--- begin Material supplied ---
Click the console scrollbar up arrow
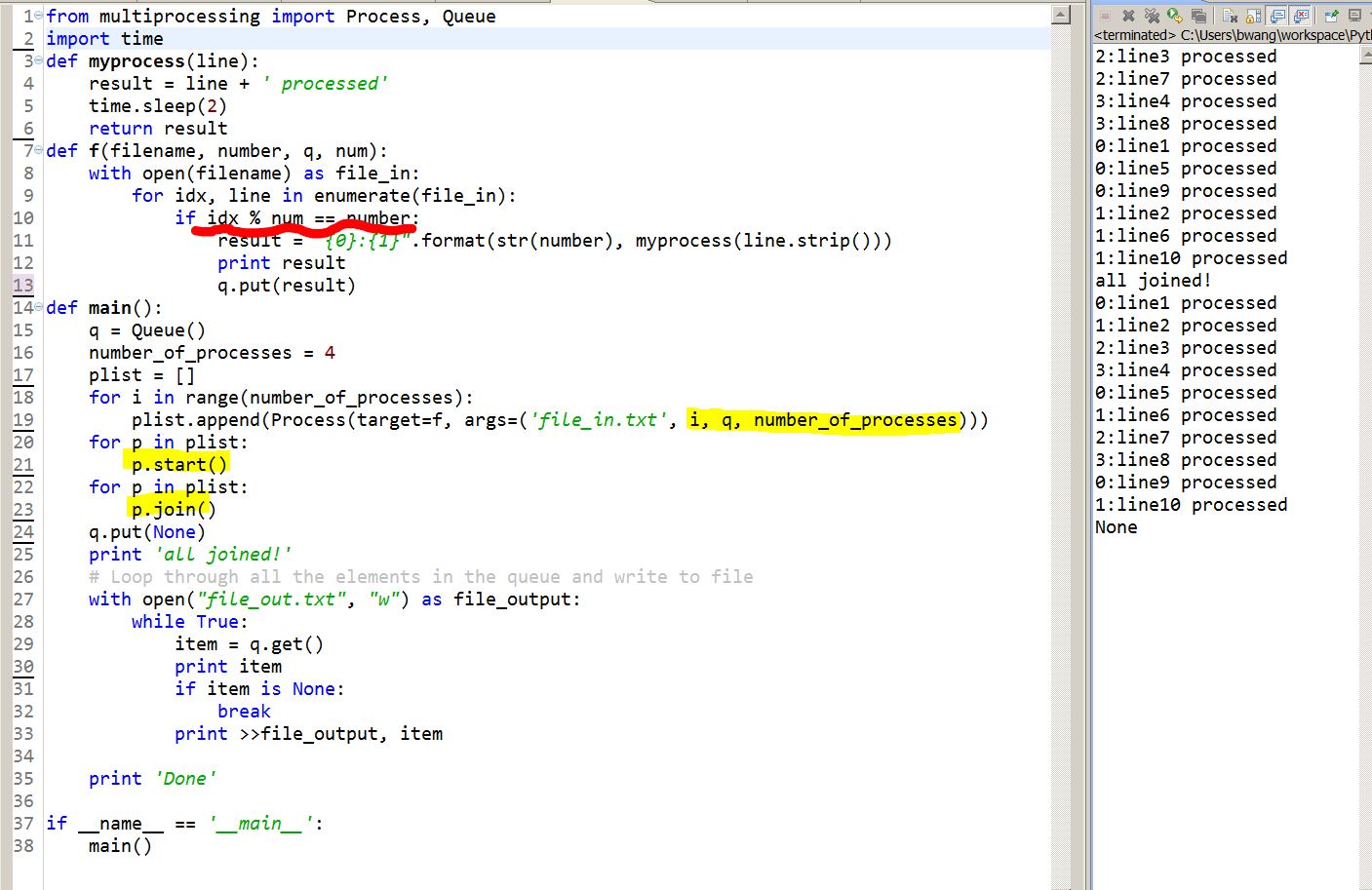Image resolution: width=1372 pixels, height=890 pixels. coord(1365,55)
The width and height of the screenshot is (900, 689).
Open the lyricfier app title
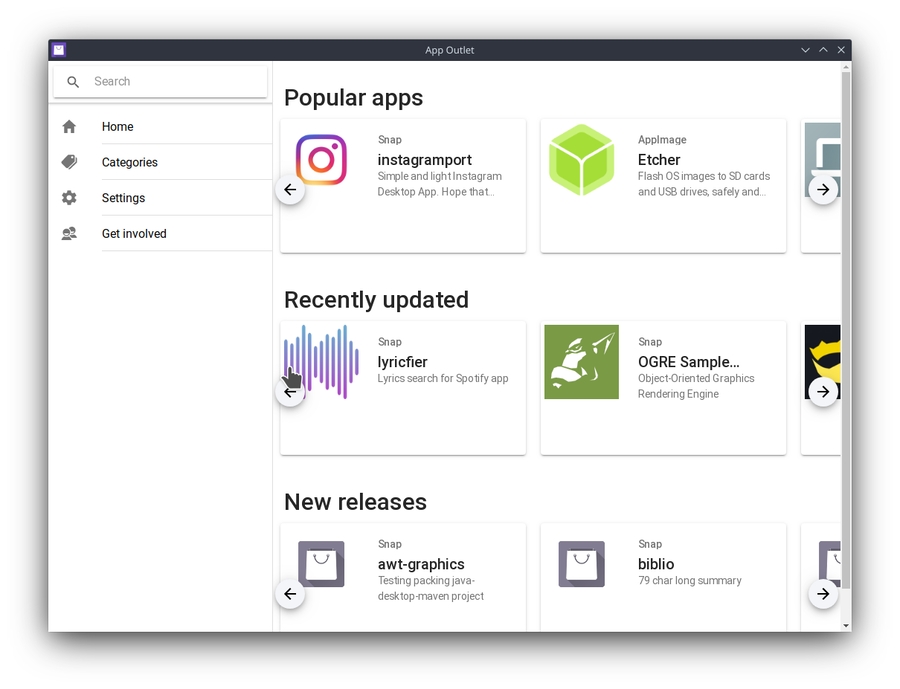402,362
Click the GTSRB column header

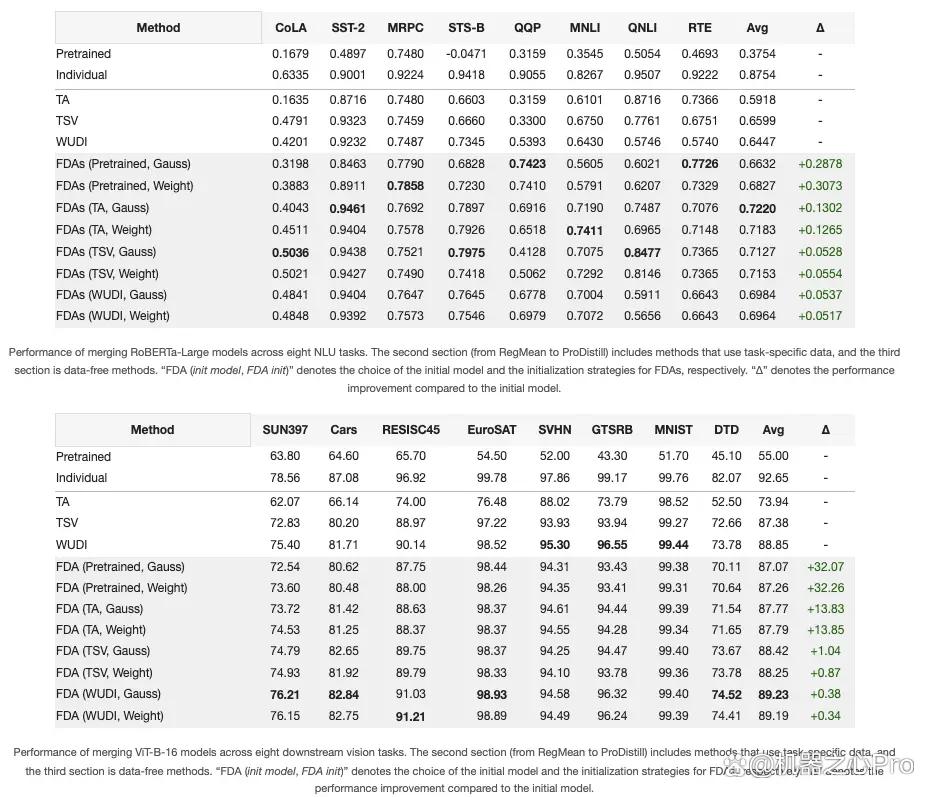click(x=612, y=430)
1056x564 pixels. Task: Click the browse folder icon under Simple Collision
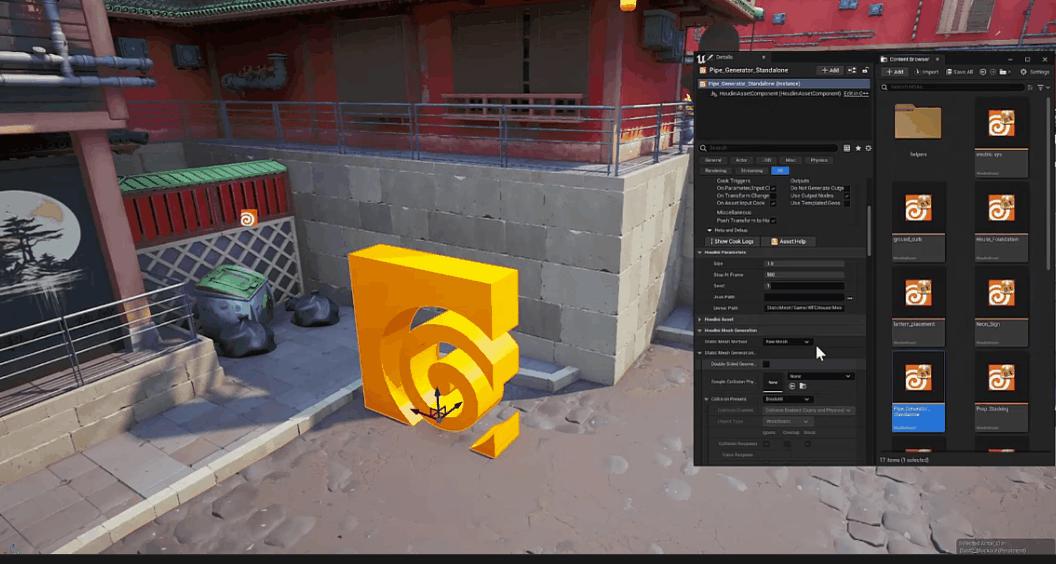tap(803, 385)
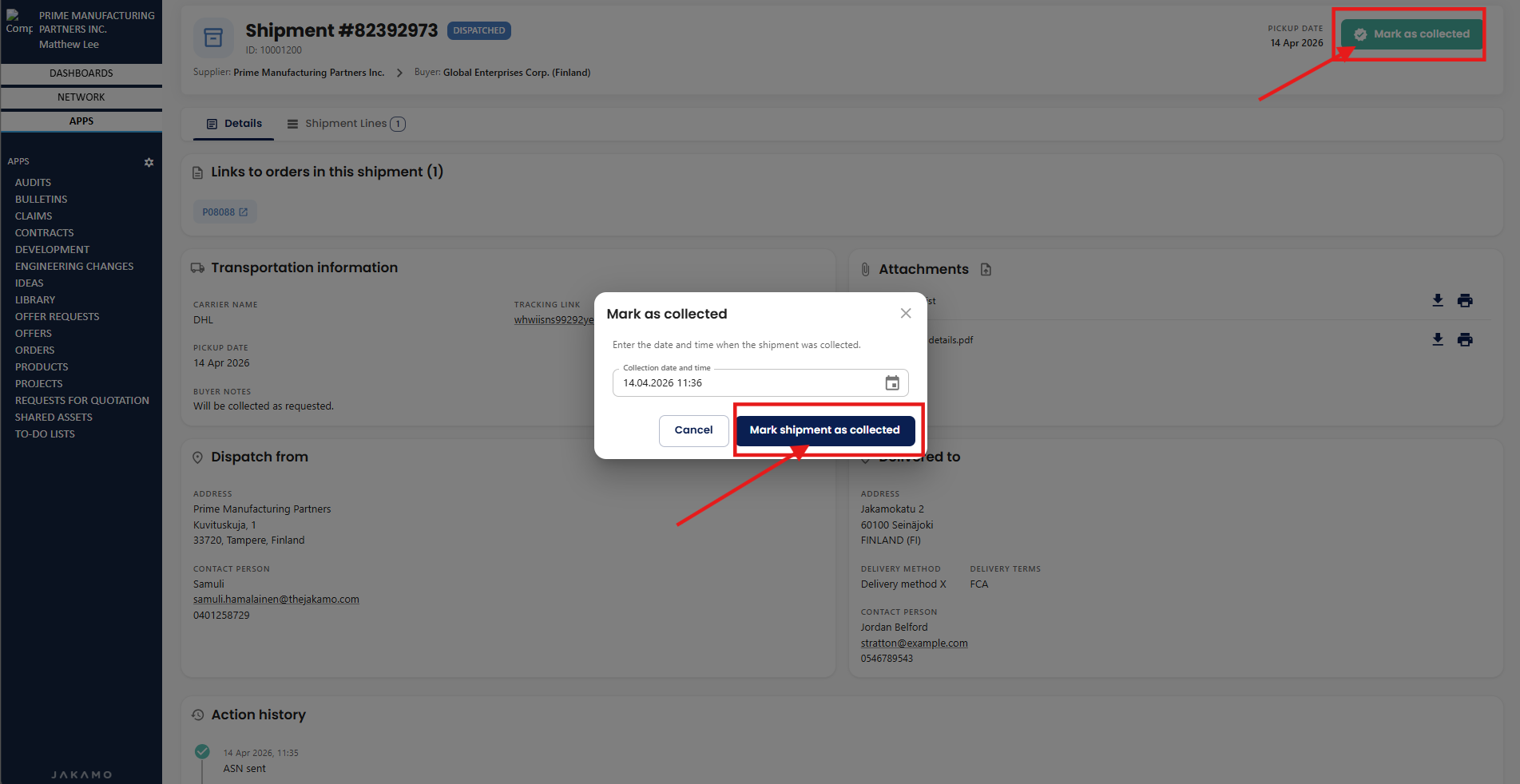Confirm with Mark shipment as collected
The image size is (1520, 784).
[824, 430]
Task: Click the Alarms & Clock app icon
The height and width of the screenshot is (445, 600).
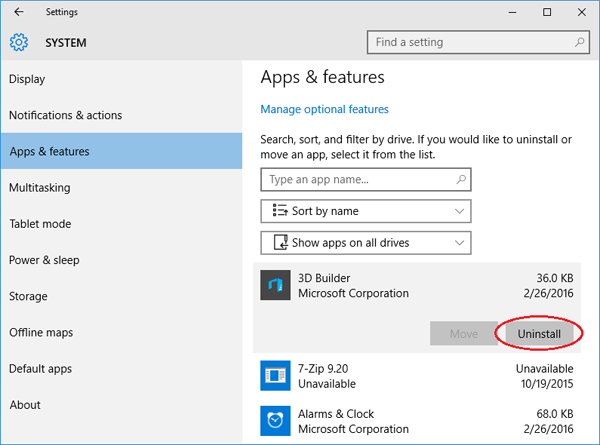Action: 275,420
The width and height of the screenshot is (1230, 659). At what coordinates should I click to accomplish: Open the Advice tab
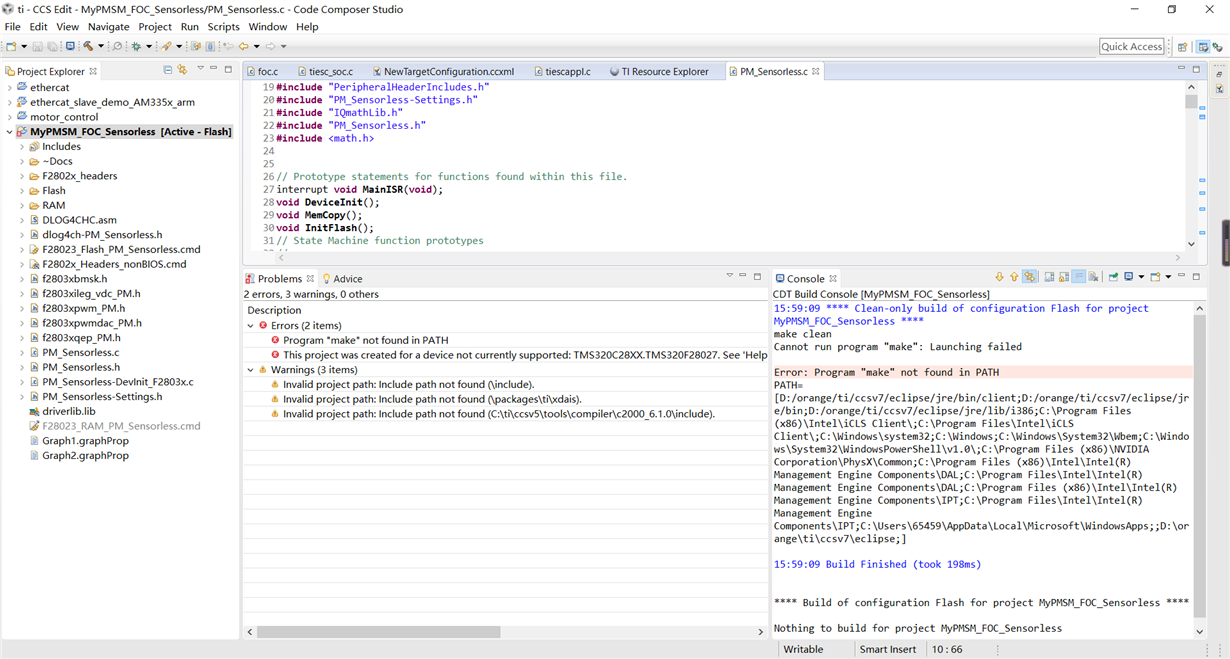(347, 279)
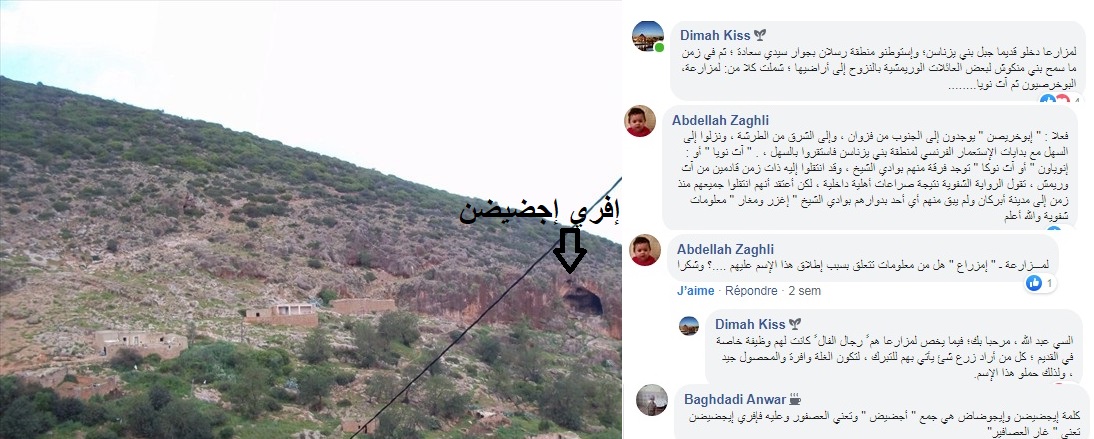1094x439 pixels.
Task: Open Dimah Kiss's profile picture on the top comment
Action: point(647,36)
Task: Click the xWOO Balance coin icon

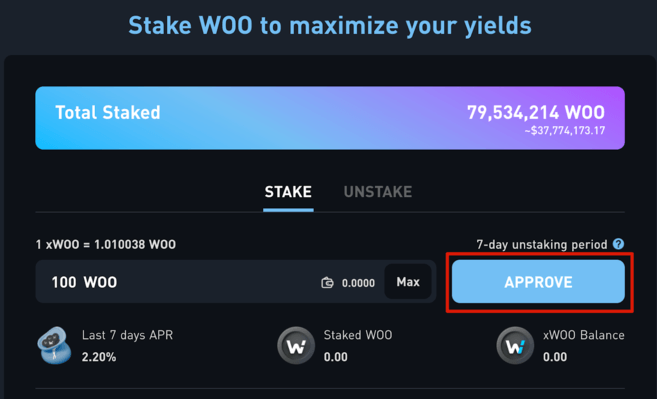Action: pos(515,345)
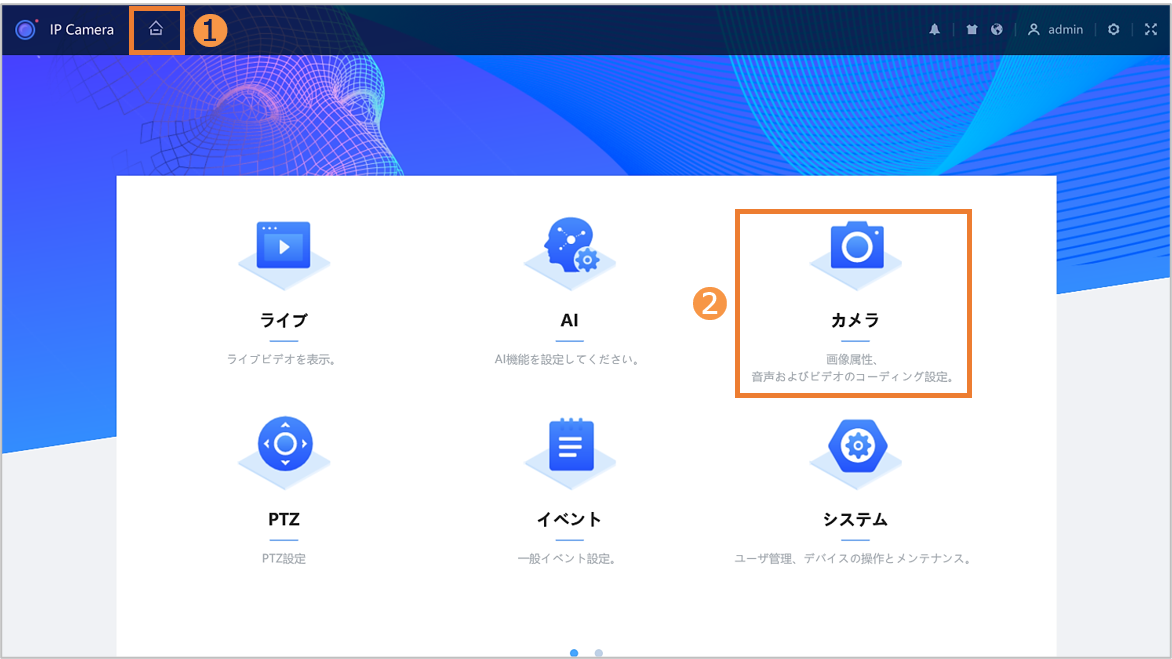This screenshot has height=659, width=1172.
Task: Click the システム title label
Action: 855,520
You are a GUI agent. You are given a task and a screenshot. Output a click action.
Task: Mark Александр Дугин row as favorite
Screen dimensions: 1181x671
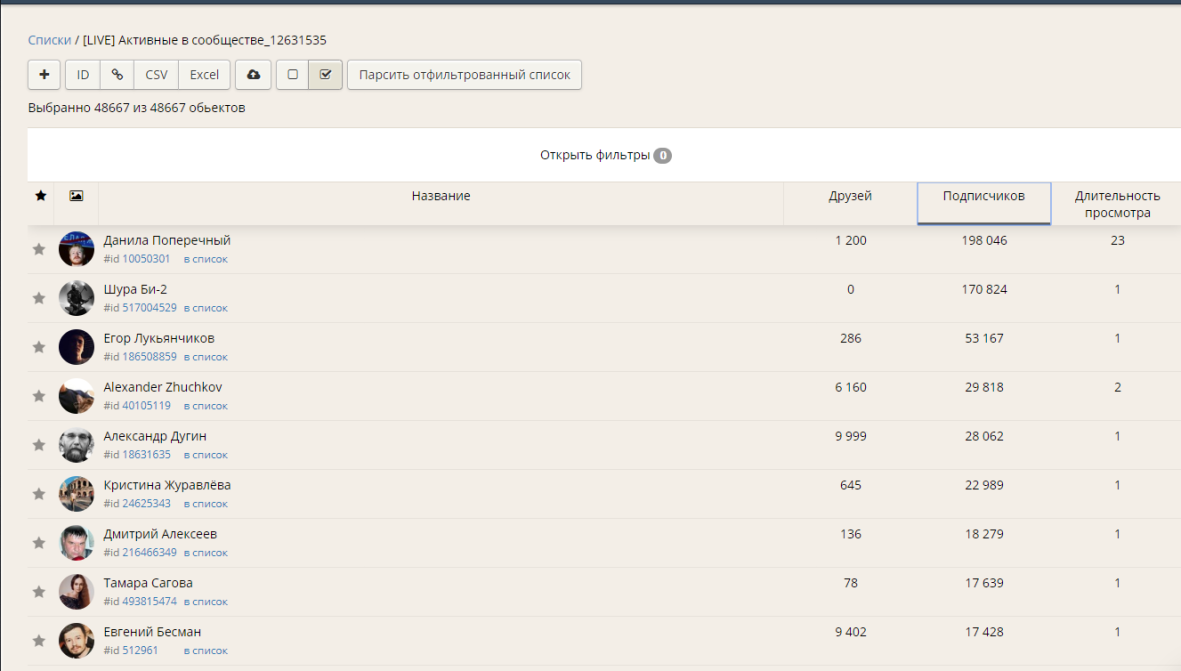pos(39,445)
--- end Material supplied ---
**Task brief**: Gather every line from the entries above that contains the string "icon", and list each one in full.

**Answer to this exercise**:
1056x564 pixels. Task: Click the browse folder icon under Simple Collision
Task: Click the Alarms & Clock app icon
Task: Click the xWOO Balance coin icon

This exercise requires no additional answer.